Some records —
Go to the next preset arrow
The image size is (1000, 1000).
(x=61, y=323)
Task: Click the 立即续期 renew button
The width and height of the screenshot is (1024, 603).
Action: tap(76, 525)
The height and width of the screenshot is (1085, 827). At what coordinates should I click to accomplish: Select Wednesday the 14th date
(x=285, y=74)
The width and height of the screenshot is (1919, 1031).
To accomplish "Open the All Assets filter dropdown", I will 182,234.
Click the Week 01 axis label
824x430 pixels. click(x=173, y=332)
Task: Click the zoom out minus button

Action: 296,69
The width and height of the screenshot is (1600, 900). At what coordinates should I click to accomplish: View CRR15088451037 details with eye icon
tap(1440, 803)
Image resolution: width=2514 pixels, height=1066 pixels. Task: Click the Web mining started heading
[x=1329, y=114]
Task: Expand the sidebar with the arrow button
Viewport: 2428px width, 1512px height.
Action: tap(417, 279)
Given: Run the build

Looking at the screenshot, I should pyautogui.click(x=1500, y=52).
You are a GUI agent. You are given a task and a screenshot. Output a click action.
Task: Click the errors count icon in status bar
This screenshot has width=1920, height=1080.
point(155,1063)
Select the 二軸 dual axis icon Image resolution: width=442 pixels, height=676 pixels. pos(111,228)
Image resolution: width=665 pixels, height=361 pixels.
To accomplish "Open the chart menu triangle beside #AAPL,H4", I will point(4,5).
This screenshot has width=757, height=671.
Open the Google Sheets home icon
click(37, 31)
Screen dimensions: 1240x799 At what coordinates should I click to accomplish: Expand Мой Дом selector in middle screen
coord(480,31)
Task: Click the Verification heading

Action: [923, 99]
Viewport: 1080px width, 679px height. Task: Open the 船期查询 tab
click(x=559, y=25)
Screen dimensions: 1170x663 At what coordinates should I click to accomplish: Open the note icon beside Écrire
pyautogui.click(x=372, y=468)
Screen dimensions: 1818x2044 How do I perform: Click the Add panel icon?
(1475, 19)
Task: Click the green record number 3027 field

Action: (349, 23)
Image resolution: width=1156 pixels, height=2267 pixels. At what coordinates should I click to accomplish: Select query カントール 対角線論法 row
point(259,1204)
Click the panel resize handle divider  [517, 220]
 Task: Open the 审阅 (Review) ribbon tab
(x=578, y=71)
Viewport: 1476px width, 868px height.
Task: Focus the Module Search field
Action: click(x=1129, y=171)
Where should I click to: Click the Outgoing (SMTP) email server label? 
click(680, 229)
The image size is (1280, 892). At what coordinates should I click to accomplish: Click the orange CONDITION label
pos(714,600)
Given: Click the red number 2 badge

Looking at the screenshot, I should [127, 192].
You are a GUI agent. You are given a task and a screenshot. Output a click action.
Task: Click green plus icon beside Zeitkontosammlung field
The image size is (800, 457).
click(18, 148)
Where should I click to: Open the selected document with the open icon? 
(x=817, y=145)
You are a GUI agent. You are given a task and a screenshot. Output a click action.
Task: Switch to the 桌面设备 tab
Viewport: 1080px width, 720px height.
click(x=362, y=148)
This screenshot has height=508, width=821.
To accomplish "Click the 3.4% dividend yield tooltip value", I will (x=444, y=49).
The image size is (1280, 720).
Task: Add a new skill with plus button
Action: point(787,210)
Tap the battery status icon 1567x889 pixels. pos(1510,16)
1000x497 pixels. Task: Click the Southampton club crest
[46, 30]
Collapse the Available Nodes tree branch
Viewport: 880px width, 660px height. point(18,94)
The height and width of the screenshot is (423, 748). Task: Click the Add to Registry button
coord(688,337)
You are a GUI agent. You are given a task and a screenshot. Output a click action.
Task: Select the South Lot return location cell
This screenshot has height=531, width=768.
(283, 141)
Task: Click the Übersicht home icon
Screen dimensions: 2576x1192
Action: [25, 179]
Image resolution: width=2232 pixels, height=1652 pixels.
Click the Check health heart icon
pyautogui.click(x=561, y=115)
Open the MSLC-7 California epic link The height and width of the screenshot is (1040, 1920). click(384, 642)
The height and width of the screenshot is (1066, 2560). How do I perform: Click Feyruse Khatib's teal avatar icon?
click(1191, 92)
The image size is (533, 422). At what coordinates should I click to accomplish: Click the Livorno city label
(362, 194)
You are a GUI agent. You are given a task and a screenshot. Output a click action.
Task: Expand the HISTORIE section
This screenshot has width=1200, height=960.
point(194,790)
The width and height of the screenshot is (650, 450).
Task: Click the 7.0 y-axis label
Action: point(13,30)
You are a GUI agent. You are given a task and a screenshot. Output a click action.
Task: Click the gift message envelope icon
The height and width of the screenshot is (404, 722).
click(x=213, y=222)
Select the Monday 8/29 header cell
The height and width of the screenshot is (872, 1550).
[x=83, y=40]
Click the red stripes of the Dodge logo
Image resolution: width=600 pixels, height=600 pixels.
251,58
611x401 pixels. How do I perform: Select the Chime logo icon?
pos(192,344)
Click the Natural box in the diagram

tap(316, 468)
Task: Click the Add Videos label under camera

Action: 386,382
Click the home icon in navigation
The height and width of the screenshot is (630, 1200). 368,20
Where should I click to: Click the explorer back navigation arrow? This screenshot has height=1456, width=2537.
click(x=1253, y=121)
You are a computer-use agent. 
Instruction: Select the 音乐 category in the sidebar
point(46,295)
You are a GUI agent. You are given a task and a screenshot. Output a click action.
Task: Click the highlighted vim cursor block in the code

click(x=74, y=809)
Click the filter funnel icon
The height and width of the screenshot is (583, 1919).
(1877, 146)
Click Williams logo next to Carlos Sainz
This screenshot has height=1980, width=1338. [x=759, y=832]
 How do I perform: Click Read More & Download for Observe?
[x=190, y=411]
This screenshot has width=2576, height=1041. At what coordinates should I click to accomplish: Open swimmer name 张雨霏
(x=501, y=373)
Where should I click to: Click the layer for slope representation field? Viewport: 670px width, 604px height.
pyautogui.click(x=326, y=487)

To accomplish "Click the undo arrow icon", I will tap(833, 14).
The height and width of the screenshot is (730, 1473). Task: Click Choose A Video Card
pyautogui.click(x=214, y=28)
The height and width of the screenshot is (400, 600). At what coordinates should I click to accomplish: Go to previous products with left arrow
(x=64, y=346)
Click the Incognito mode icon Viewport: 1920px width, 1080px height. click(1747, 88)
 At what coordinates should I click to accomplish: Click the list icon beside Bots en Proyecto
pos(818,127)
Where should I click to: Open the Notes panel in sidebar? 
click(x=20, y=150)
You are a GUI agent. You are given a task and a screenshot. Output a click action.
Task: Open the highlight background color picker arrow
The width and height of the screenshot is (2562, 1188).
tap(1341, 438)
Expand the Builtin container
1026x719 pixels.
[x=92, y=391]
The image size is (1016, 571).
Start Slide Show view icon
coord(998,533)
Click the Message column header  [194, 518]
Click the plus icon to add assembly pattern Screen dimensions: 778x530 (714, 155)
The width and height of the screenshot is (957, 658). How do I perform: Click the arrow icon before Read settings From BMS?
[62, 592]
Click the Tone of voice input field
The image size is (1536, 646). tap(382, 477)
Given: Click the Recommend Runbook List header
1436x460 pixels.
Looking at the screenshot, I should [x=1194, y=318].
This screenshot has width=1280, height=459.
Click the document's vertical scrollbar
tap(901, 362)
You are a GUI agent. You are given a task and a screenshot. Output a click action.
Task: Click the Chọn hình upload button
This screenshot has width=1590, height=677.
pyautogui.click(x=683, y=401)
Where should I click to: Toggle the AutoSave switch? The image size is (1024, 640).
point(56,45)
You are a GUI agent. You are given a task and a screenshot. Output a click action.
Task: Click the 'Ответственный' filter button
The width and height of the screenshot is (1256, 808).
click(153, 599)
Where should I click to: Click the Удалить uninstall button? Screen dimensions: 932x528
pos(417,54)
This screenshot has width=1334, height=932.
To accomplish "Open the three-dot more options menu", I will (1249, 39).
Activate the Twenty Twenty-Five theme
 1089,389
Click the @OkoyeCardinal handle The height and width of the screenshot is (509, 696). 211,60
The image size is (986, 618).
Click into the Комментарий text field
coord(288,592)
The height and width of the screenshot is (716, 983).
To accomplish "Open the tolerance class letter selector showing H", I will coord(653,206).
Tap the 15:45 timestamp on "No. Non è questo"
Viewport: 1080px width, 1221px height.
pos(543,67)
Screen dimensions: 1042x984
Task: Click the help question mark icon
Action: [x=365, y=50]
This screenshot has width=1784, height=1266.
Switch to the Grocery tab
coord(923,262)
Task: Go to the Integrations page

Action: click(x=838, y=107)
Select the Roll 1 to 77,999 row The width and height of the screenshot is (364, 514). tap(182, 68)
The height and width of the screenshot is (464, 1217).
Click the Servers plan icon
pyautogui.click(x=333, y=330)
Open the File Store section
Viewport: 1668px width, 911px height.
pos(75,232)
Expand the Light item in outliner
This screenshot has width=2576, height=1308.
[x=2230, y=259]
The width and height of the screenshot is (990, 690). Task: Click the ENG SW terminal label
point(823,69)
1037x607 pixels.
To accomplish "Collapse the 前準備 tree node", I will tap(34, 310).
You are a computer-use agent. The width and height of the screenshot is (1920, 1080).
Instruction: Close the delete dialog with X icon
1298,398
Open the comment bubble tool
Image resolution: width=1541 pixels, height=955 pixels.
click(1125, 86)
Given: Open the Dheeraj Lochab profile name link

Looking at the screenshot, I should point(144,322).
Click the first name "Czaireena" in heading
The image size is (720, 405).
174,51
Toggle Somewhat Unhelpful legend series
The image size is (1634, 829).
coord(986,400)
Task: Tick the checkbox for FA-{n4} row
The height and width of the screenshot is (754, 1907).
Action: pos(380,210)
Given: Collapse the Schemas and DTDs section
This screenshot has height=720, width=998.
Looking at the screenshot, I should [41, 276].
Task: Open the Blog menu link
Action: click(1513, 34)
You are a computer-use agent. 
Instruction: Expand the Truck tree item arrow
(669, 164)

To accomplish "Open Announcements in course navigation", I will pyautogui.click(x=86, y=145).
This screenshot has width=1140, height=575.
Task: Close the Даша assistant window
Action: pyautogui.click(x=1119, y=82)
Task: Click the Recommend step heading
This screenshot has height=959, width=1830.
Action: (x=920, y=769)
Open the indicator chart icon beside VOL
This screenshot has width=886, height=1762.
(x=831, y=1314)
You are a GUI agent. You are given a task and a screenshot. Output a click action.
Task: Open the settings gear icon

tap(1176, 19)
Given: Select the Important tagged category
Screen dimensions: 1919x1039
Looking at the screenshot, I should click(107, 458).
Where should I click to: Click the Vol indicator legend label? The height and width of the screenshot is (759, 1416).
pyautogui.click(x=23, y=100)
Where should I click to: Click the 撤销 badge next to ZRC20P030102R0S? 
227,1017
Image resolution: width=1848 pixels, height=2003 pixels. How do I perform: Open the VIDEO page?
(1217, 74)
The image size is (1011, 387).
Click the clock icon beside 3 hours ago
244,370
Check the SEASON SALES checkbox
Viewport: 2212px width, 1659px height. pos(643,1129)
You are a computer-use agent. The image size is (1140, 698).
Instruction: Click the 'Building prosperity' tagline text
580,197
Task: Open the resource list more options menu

The request —
Give the lines of the entries as a numbered list, starting with the line that contains "Screen dimensions: 1240x799" and continuing through the line that contains "Action: (349, 23)". Leave out any blank lines.

Written answer —
1. Screen dimensions: 1240x799 At what coordinates should I click to accomplish: Expand Мой Дом selector in middle screen
2. coord(480,31)
3. Task: Click the Verification heading
4. Action: [923, 99]
5. Viewport: 1080px width, 679px height. Task: Open the 船期查询 tab
6. click(x=559, y=25)
7. Screen dimensions: 1170x663 At what coordinates should I click to accomplish: Open the note icon beside Écrire
8. pyautogui.click(x=372, y=468)
9. Screen dimensions: 1818x2044 How do I perform: Click the Add panel icon?
10. (1475, 19)
11. Task: Click the green record number 3027 field
12. Action: (349, 23)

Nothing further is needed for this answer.